DATASET RECORDS:
--
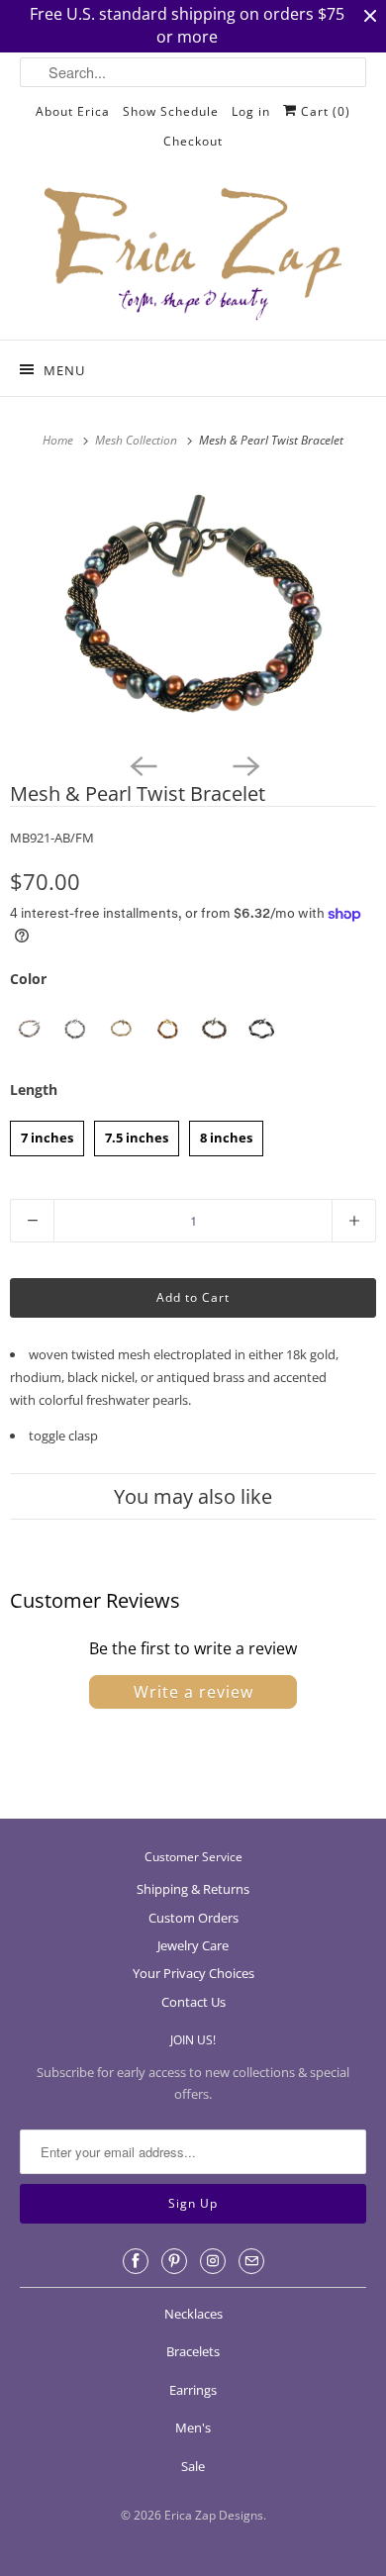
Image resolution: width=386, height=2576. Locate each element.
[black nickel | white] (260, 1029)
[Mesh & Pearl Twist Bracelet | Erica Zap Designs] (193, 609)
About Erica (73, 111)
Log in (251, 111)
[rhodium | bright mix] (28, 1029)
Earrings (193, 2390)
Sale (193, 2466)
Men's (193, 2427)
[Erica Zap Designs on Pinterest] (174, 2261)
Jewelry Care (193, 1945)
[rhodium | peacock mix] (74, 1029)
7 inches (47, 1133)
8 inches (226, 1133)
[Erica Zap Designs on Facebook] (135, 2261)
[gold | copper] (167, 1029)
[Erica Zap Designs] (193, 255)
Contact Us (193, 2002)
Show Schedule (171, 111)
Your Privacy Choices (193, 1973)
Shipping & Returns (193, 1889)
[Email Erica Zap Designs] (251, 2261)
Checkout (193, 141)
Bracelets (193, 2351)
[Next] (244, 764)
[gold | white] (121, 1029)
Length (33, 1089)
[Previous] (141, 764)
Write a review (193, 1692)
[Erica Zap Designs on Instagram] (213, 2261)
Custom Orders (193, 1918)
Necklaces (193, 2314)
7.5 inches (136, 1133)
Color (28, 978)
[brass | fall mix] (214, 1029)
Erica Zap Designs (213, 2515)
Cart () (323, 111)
--
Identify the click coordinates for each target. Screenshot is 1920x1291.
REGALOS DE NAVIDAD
--
INSTRUCTIONS FOR THE TASK: Please return the lines above that run from the line containing "Necklaces (193, 2314)" to the line containing "Cart () (323, 111)", inclusive, exactly and with no other lines.

ANSWER SPACE:
Necklaces (193, 2314)
7.5 inches (136, 1133)
Color (28, 978)
[brass | fall mix] (214, 1029)
Erica Zap Designs (213, 2515)
Cart () (323, 111)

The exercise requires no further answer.